|My son at preschool one day (his "peace rock" is there beside him.)|
- According to the Department of Labor, “Seventy percent of mothers with children under 18 participate in the labor force, with over 75 percent employed full-time.” So, why are mothers still expected to do the majority of household tasks and child management?
Last week, I struggled to find inspiration for a Friday post. Generally, I post a “Working Mom Tip” on Friday’s. The one for the prior week was about nagging and marital equity. (If you missed it, you can check it out by clicking here, it was quite popular.) In any event, last Friday, then Saturday and Sunday, I simply struggled to put something together that was worthwhile to read. Hopefully, you’ll forgive me!
Now, I am back. I wanted to share an observation that I made at my son’s preschool this morning. I realized one reason that moms are so stressed out. The reality is our kids expect more of us. This is not hyperbole. It is a fact…
My son attends a great Montessori preschool. If you know anything about the Montessori method then you know that it is based on that is based on self-directed activity, hands-on learning and collaborative play. To that end, today my son’s class was bringing a story to life, “Stone Soup”! If you’re familiar with the story, you understand that it is based on hungry soldiers who come upon a village. The soldiers are in search of shelter and sustenance. However, initially the villagers make a series of excuses for not sharing their food with the soldiers because they didn’t believe that they had enough. Eventually, the villagers and soldiers create a marvelous creation called, “stone soup” out of vegetables and a little meat.
The moral of the story is, if you focus on what you have instead on what you don’t, you always have enough—for you and for your neighbors.
Well, this morning each child was supposed to bring a vegetable to share with the class so that they could make stone soup. I packed a potato in my son’s book bag. I’d like to say that he brought a potato because it was hearty and mentioned in the story. However, the truth is, he brought a potato because that was all that we had. Although I had placed a reminder on my calendar, I forgot to buy the carrot or onion that I planned on purchasing. The bag of potatoes that caught my eye had been purchased to make whipped potatoes for Thanksgiving dinner. So, the whipped potatoes may be slightly less robust than in prior years!

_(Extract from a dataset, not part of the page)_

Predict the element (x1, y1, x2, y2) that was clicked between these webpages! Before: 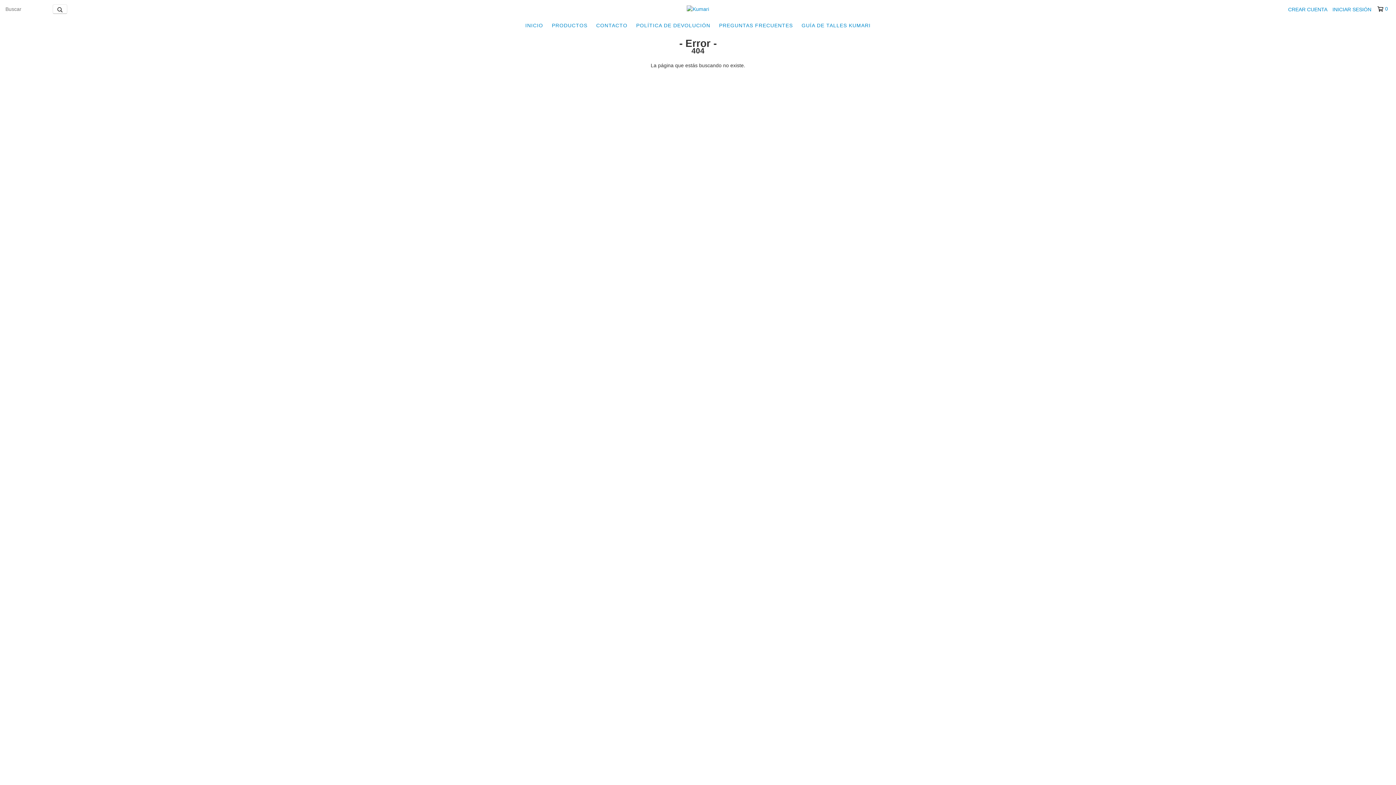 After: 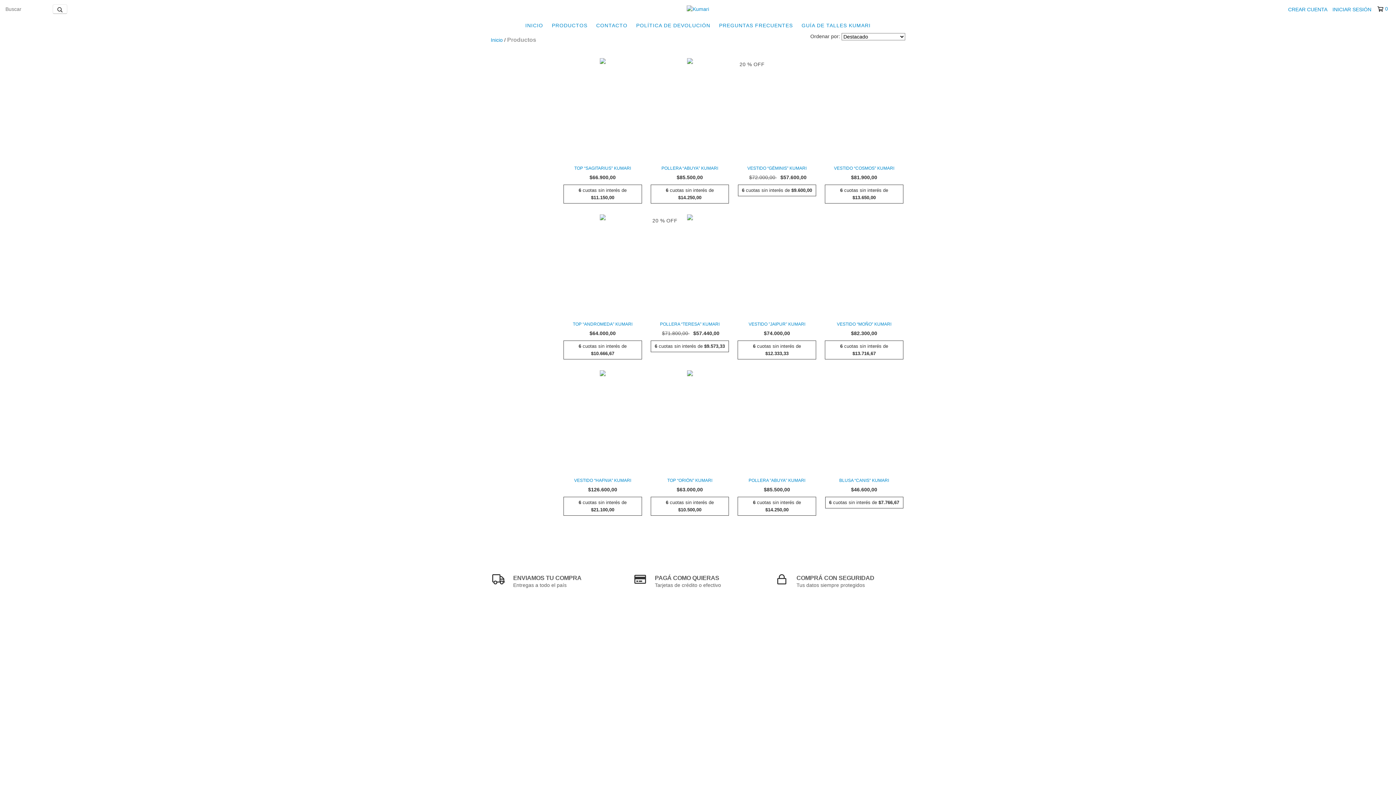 Action: label: PRODUCTOS bbox: (548, 18, 591, 32)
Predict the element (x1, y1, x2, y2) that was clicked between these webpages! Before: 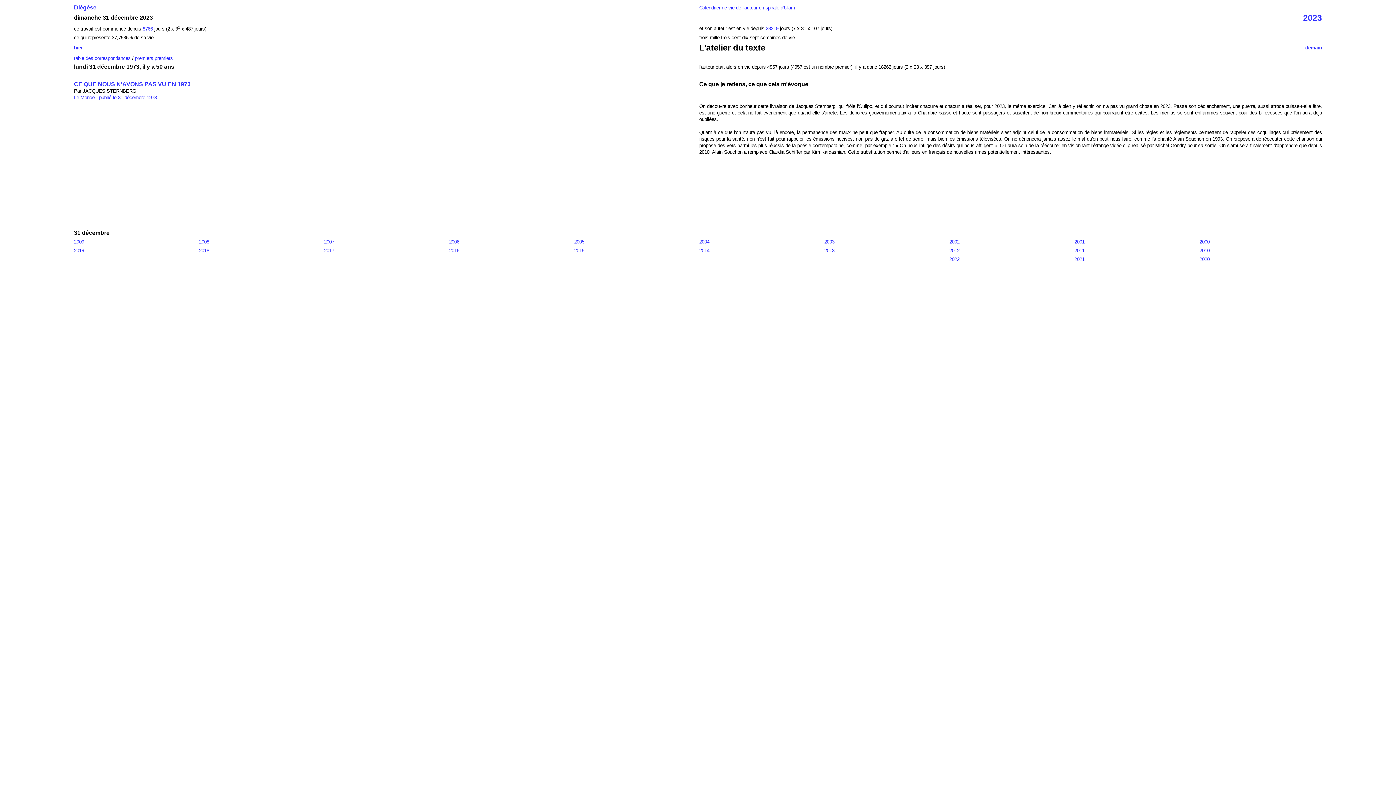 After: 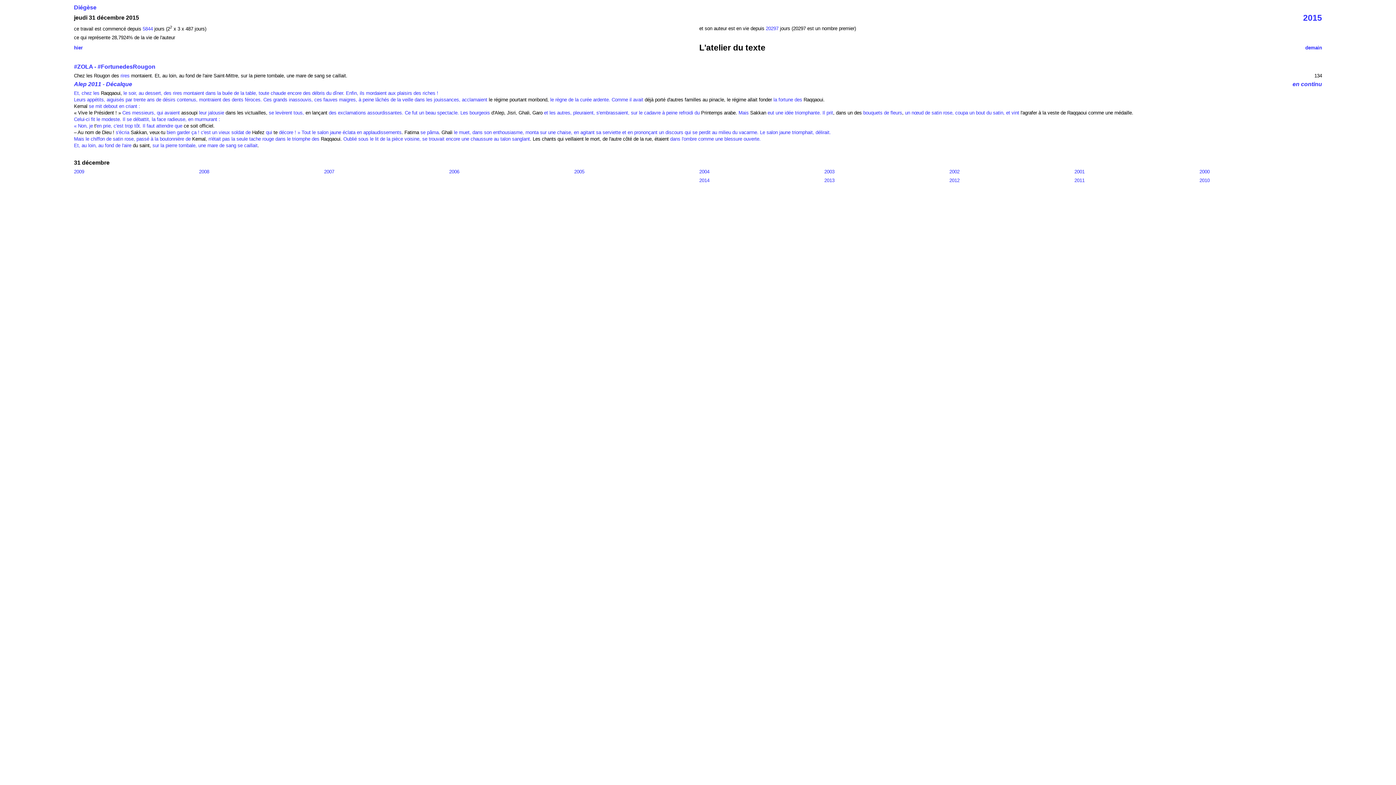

While I was helping my son put on his special Montessori slippers for class (yeah, they are a thing and if you buy the “official” slippers, they cost over $30. I guess that Montessori kids have an increased need for classroom comfort...) I noticed a classmate on the verge of tears. He said that he was upset because his mother had forgotten to pack his tomato. He kept saying and with each statement became more upset. The teacher dismissed him and said, “If you don’t have it, you don’t have it.” Because I’m a mom and have been there, I tried to help the little guy. I searched in every compartment of the book bag and voila, I found not one but two tomatoes. The student was appeased, life was good again, and he and my son ran into class.
As I left the school, I immediately wondered why the student had blamed his mom for the perceived oversight. The reason is this; I’ve only seen this kid’s mother two times all year and I take my son to school and pick him up. The person I generally see is his dad who seems to be on the exact same schedule as I am—the last parent to drop off and the parent to pick up. So, I was baffled at how the student’s mom was taking all of the blame.
Then, I realized, that regardless of our personal pursuits for equality, our kids have a different firmly entrenched understanding, “Mommy is in charge of all things school related, play date related, activity related, and party related”. Daddy? Daddy is the guy who gets the credit for giving them a ride!